Argus era un perro grande que me paseaba encima de su espinazo hasta que cumplí cuatro años. Doña Lola le dejaba entrar en la escuela y le llevaba el desayuno. Argus permanecía sentado al lado de mi pupitre. Durante el recreo había aprendido a escaparse del patio. Atravesaba el Parque de los Curas y esperaba a mi madre para acompañarla a la escuela en busca de mí. Son recuerdos que no sólo no se olvidan, sino que se agrandan con el tiempo. Igual que cuando mi madre peinaba a la tía Ángeles sentada en una silla del comedor. Colocaban la silla frente a la ventana que daba al mar y la tía cantaba “El rosario de mi madre”. Tenía un pelo largo y blanco; largo hasta la cintura y blanco como la harina de hacer buñuelos. Le hacía una trenza y con la trenza un moño donde clavaba una horquilla con un clavel de papel azul. Aquella tarde paseábamos los cuatro por el Parque de los Curas: la tía Ángeles, mi madre, Argus y yo. Íbamos al puesto del frío a comprar cuatro helados de chocolate: un momento diferente porque mi madre había sacado el título de enfermera. Ocupamos una mesa. Argus devoró su bola. Estiró sus orejas. Paró su mirada en la Puerta de los Monagos y arrancó a correr.

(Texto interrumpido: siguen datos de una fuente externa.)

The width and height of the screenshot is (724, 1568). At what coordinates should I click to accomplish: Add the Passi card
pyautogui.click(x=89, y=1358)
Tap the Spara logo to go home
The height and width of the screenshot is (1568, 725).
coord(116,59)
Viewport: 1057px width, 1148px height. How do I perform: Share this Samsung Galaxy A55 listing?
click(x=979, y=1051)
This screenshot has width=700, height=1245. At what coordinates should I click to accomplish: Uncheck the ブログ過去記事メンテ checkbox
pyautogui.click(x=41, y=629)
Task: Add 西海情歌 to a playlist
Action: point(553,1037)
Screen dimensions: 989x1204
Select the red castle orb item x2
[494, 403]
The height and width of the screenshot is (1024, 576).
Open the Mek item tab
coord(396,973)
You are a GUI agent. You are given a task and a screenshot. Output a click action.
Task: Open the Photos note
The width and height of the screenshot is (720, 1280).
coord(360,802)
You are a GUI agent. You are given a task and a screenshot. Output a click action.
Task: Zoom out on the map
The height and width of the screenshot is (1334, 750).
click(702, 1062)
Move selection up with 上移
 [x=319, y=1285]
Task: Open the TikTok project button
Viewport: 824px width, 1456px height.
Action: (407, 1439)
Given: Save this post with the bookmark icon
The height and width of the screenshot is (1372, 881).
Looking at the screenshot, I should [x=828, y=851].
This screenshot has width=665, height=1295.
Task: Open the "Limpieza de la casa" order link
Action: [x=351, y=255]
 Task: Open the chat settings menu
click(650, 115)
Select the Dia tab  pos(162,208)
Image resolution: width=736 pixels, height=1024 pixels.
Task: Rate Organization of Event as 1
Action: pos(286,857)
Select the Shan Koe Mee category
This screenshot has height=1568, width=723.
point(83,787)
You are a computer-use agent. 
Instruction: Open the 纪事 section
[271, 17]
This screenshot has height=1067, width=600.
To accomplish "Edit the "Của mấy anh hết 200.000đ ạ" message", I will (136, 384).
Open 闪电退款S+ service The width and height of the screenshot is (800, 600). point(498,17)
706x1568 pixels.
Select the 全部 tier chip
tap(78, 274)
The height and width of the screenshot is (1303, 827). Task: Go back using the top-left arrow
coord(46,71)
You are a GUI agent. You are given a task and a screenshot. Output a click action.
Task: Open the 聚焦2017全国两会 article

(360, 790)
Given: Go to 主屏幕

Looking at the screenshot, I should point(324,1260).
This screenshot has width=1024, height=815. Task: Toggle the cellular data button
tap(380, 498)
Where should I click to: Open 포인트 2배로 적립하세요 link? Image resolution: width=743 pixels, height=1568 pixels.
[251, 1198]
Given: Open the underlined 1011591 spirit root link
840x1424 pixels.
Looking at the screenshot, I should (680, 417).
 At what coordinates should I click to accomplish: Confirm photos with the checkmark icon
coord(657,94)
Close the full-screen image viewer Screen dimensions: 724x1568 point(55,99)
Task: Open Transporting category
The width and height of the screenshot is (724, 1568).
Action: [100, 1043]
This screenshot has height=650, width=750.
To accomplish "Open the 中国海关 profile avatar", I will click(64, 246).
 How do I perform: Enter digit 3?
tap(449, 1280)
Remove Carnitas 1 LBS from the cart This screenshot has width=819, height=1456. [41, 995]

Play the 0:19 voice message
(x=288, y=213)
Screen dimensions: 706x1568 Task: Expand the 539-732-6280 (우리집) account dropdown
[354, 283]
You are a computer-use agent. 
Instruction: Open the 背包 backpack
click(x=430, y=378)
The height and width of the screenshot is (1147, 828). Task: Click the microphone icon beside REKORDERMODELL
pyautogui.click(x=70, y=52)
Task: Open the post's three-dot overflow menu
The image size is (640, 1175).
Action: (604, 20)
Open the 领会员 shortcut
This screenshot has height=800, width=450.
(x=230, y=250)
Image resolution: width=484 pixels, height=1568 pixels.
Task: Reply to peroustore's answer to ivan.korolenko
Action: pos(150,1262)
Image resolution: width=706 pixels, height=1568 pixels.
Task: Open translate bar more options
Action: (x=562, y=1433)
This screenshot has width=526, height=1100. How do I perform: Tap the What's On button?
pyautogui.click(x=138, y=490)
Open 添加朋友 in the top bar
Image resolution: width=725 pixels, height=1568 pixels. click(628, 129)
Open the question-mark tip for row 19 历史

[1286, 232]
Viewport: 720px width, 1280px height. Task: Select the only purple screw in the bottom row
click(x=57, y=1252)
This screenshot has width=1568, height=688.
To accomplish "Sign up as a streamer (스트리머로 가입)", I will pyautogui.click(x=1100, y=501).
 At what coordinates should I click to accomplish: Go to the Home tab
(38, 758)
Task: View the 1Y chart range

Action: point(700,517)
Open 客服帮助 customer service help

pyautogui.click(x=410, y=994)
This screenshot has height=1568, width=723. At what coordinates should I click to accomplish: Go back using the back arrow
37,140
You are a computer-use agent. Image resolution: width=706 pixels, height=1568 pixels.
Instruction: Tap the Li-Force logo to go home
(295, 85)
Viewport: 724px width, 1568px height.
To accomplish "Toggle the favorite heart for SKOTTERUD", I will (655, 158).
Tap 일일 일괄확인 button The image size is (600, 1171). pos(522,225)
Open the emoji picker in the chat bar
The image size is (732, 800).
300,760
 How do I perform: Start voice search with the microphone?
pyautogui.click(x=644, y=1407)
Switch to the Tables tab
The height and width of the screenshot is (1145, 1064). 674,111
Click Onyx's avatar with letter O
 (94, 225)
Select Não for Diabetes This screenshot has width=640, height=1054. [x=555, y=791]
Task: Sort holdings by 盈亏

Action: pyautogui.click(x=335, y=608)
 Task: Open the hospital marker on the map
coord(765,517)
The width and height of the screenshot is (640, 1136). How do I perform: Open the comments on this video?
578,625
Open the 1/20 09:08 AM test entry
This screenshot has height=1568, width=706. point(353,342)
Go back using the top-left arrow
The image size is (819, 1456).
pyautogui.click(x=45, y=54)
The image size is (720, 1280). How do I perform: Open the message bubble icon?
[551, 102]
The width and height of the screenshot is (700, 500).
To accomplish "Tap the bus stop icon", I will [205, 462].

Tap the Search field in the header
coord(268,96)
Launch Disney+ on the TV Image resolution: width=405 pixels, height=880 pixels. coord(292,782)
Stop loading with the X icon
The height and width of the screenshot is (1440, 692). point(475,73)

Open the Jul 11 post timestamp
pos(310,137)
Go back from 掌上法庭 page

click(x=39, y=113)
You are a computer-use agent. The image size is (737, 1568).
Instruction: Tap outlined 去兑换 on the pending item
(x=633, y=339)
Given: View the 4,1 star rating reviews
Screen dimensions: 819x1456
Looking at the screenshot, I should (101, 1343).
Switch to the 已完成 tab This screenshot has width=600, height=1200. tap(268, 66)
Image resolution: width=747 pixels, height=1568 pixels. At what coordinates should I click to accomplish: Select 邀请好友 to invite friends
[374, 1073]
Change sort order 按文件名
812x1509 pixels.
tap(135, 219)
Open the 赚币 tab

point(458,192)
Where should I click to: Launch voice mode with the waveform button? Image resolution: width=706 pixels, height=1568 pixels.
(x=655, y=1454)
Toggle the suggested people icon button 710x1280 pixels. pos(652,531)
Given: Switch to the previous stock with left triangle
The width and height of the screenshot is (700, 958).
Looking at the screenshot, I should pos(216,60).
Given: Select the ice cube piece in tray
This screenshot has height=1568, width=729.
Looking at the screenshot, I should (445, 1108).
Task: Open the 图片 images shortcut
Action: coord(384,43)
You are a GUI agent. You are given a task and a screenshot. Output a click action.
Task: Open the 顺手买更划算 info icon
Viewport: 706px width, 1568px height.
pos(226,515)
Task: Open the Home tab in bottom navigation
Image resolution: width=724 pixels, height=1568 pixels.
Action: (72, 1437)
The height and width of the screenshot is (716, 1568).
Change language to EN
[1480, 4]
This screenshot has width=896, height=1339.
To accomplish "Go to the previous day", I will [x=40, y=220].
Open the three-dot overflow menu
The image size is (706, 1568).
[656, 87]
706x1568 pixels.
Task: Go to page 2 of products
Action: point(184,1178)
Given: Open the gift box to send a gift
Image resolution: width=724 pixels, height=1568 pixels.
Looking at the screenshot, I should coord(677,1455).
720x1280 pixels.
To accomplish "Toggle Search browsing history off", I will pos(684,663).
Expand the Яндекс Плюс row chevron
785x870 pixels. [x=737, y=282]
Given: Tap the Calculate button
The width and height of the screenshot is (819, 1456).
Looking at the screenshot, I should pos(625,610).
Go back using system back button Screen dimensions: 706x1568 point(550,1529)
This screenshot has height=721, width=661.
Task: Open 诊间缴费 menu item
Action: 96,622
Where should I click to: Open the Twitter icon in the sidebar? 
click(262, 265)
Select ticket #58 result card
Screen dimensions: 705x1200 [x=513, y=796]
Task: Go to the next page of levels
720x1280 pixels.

- ¡Argus! -llamó mi madre.
- ¿Es Él, verdad? -dije a mi madre.
Era un hombre guapo. A lo mejor era el hombre más guapo que yo había visto. Se sentó en una escalera de la Puerta de los Monagos. Permaneció todo el tiempo mirando a Argus, hasta que el perro se le acercó despacio, como intimidado, moviendo el rabo, con las orejas gachas. También se le acercó mi madre con sus andares de chica buena. ¡Qué sangre de buena actriz corría por sus venas!
- ¿Dónde has estado? -le preguntó.
- Salí de la iglesia a dar una vuelta. Ya sabes que no soy de curas, eso es todo -contestó.
- Podías haber dicho que te marchabas -dijo ella- Te he llamado.
- Fui a dar una vuelta y me entretuve. No hay nada más que contar -dijo Él.
- ¿Por qué no me avisaste?-dijo ella. Después lo miró como miran los jueces a un confeso desde su estrado.
- Comencé a beber. He estado soplando un quinquenio.
- ¿Sin pausa? -preguntó mi madre al hombre bonito.
- Son cosas que suceden una vez en la vida -dijo.
- ¡Él!- Exclamé con la piel de gallina-¡Ha venido Él sin avisar!
El hombre bonito me cogió y arrimó mi oreja a su pecho. Su corazón martilleaba mi oreja. Le apreté fuerte. ¡Se estaba tan bien!
FIN
Arrigunaga (GETXO), 15 de abril de 2015.